TM: About the aforementioned chapter: why the second person? It’s interesting, because while it’s about identity theft, it’s not taking away my identity, but, rather, giving me a different one. In the text, I’m pulling off a snowy interstate—“And you wipe off the snow in your hair”—when in fact this reader lives in Los Angeles! What went into this particular narrative choice?
DC: The narrative movement of this chapter was weird for me. Originally, the narrator felt like me, Dan Chaon, the author—but then it moved into a more chilly and abstract omniscience, as if a little spark of myself had disconnected and was free-floating through the world, out-of-the-body travel, and then I found myself hovering over a stranger and entering into his consciousness. Becoming part of the scene, and taking on his life story and personality. I realize now that I was trying to model the process of transference—to describe in shorthand the way imaginative empathy works. “You” are not in Los Angeles any longer. You have become that melancholy middle-aged guy pumping gas in upstate New York.
There is a poem by my friend Liz Rosenberg called “The Accident,” which I think about a lot. In the poem, a woman who is driving down the interstate observes the death of a motorcyclist from a distance, and there is an incredibly beautiful use of second person that I have always admired. “You are still you, but changing fast,” says the narrator of Liz Rosenberg’s poem, and she is both talking to the dying motorcycle guy and to herself.
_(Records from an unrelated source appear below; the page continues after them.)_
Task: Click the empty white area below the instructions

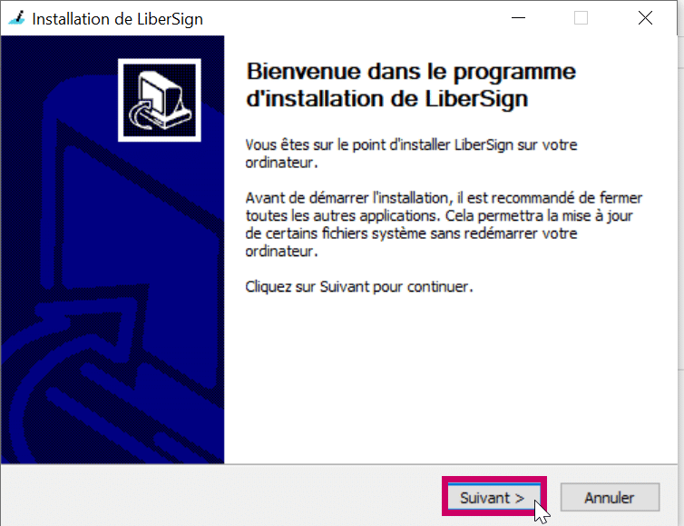Action: pos(449,380)
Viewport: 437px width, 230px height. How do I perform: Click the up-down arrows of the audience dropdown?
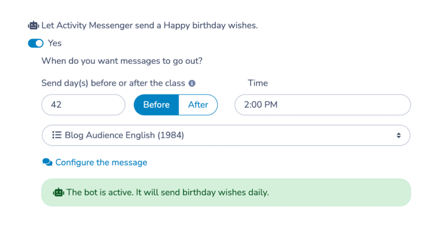pyautogui.click(x=399, y=135)

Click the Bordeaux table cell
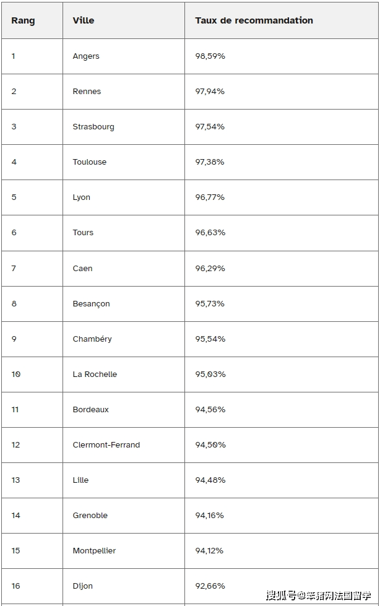pyautogui.click(x=90, y=410)
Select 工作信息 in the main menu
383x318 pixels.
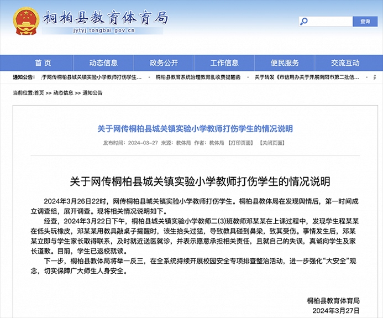[224, 62]
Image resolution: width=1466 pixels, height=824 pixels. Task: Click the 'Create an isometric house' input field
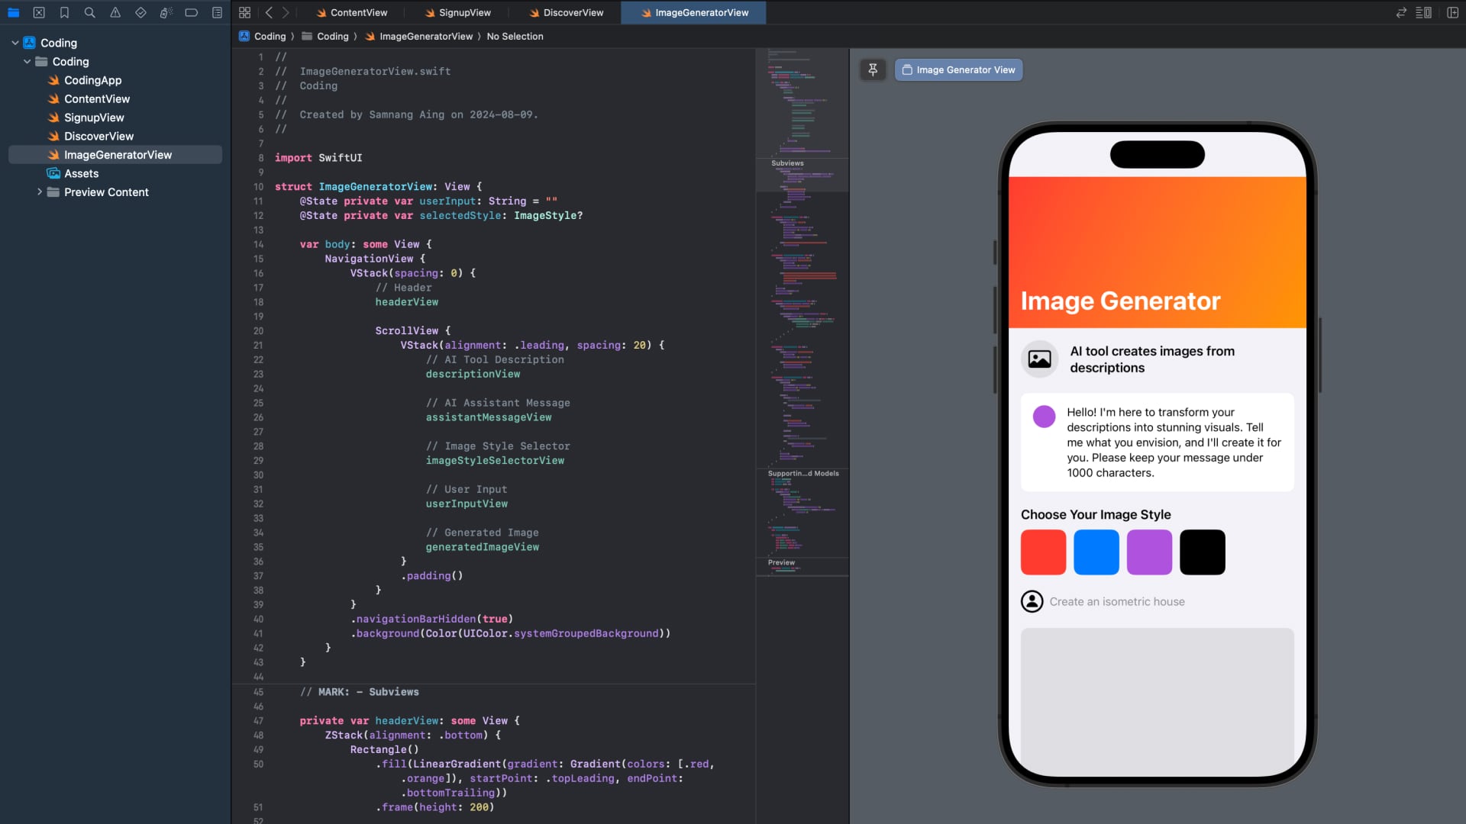coord(1116,602)
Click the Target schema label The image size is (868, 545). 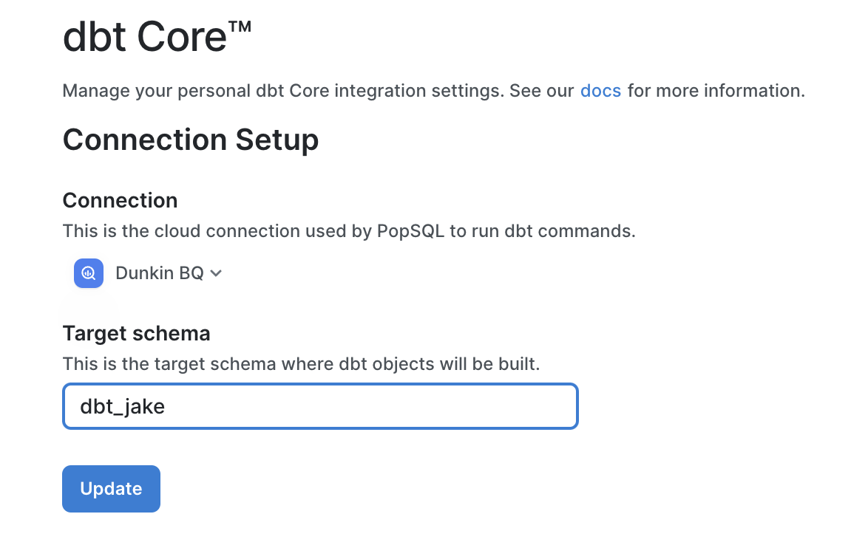[136, 333]
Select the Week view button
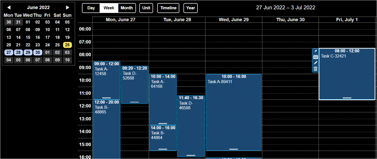This screenshot has width=377, height=159. coord(109,8)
TM: Has teaching at Oberlin influenced you as a writer? How do you manage to give students a sense of artistic freedom, while also offering them straightforward advice on technique and form?
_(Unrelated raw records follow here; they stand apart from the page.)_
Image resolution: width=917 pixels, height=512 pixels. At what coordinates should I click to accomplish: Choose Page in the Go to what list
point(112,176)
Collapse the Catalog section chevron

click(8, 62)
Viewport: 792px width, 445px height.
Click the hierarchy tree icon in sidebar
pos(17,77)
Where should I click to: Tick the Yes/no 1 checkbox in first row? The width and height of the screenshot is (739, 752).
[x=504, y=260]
DC: I love teaching, and I particularly like that moment when a student begins to discover the subject matter and voice that makes them unique. That’s a real high for me and it’s what keeps me coming back, semester after semester. It’s such a pleasure to be around people who care passionately about books and writing and who have singular perspectives about the world, which is what I find almost across the board with Oberlin students. I do find that I learn a lot from students, too. The thing about teaching fiction is that there isn’t one answer to a problem—there’s no rulebook or easy fix. I learn a lot about my own process from helping students find solutions to the various issues that emerge when you’re working through a draft. Not to get all new-agey, but there’s a lot of good energy that comes out of it.
TM: Have you noticed any popular themes or concepts in this current era of undergraduate writers?
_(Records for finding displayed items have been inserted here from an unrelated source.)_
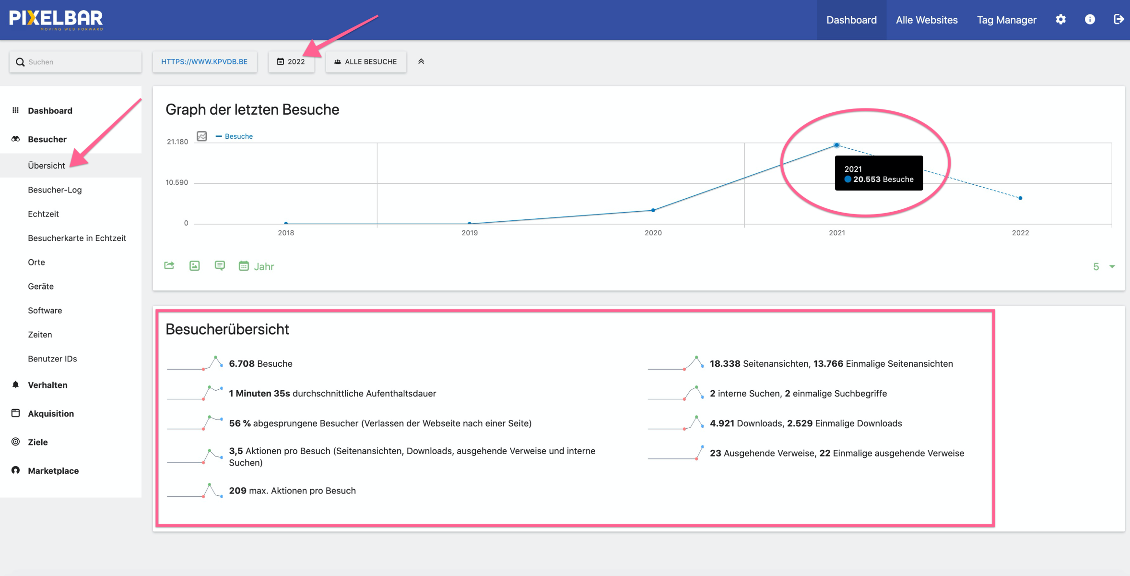Viewport: 1130px width, 576px height.
Task: Open the 2022 date picker
Action: tap(291, 61)
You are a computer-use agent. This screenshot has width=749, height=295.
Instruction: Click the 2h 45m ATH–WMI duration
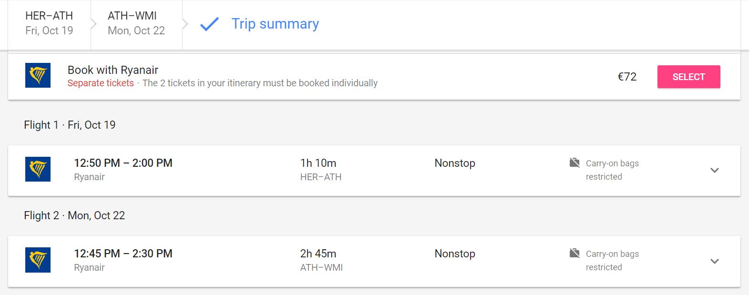tap(318, 254)
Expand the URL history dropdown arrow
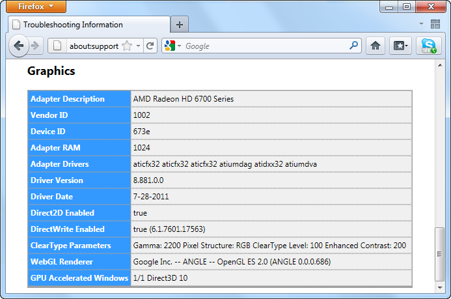The height and width of the screenshot is (299, 451). [x=139, y=46]
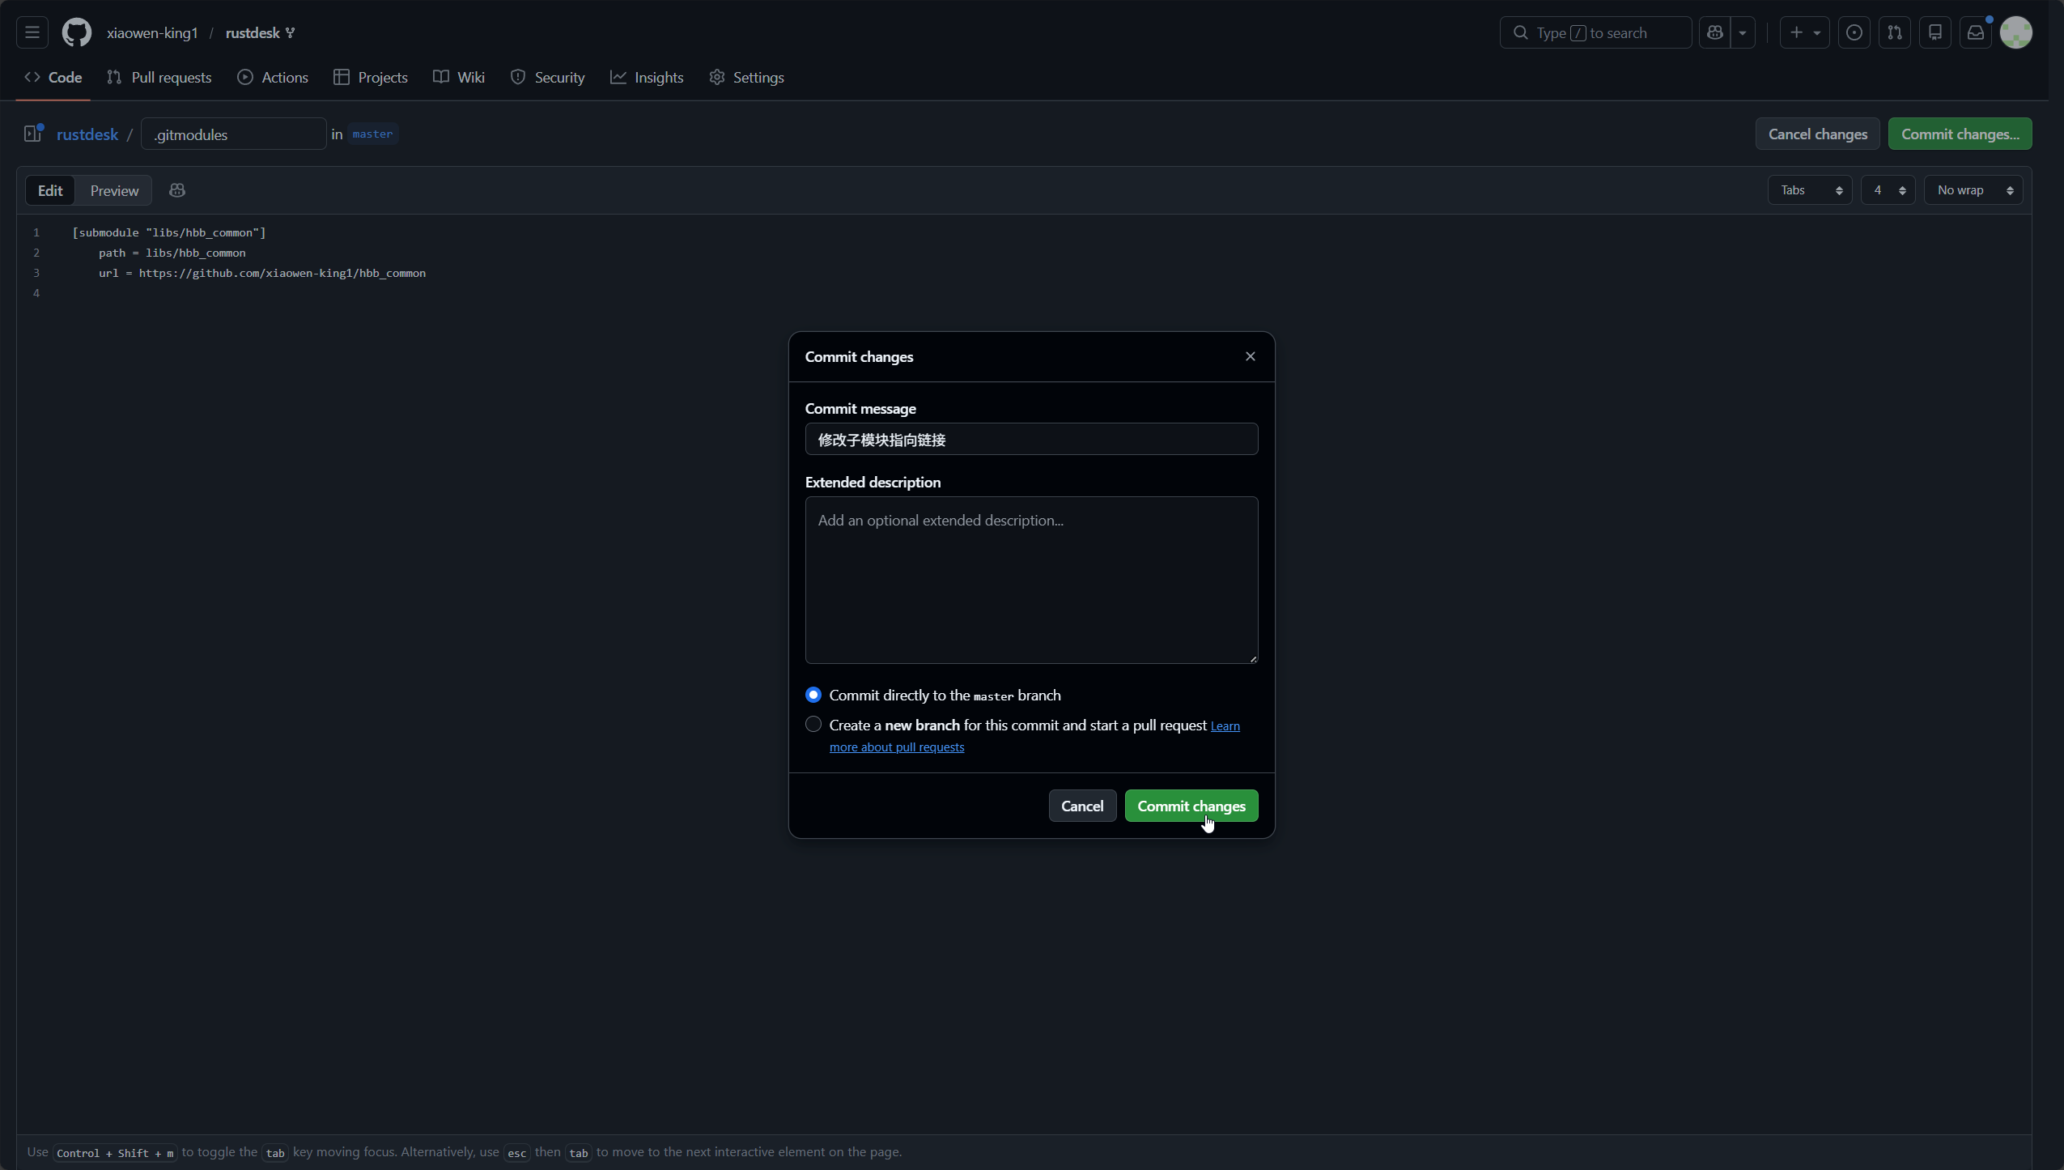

DC: I notice a lot more post-apocalyptic scenarios these days, and I’m aware that as a generation this new group is pretty scared and pessimistic about the future they’re being left with. In general, there’s less interest in straightforward realism than there used to be. It remains very difficult to get anyone under 21 interested in Alice Munro or William Trevor, but I guess that’s as it should be. It’s hard, at my students’ age, to be sympathetic with the very middle-aged concerns of those two greats. All in good time, right?
TM: Because this is a book site, and because I know for a fact that you are a voracious, insane reader, I must ask you: What was the last great book you read?
DC: Lies Will Take You Somewhere, by my wife, Sheila Schwartz—and not just because we were married, either. I learned nearly everything I know about writing from her, and it’s a flat-out brilliant book: dark, funny, and strange in all the right ways.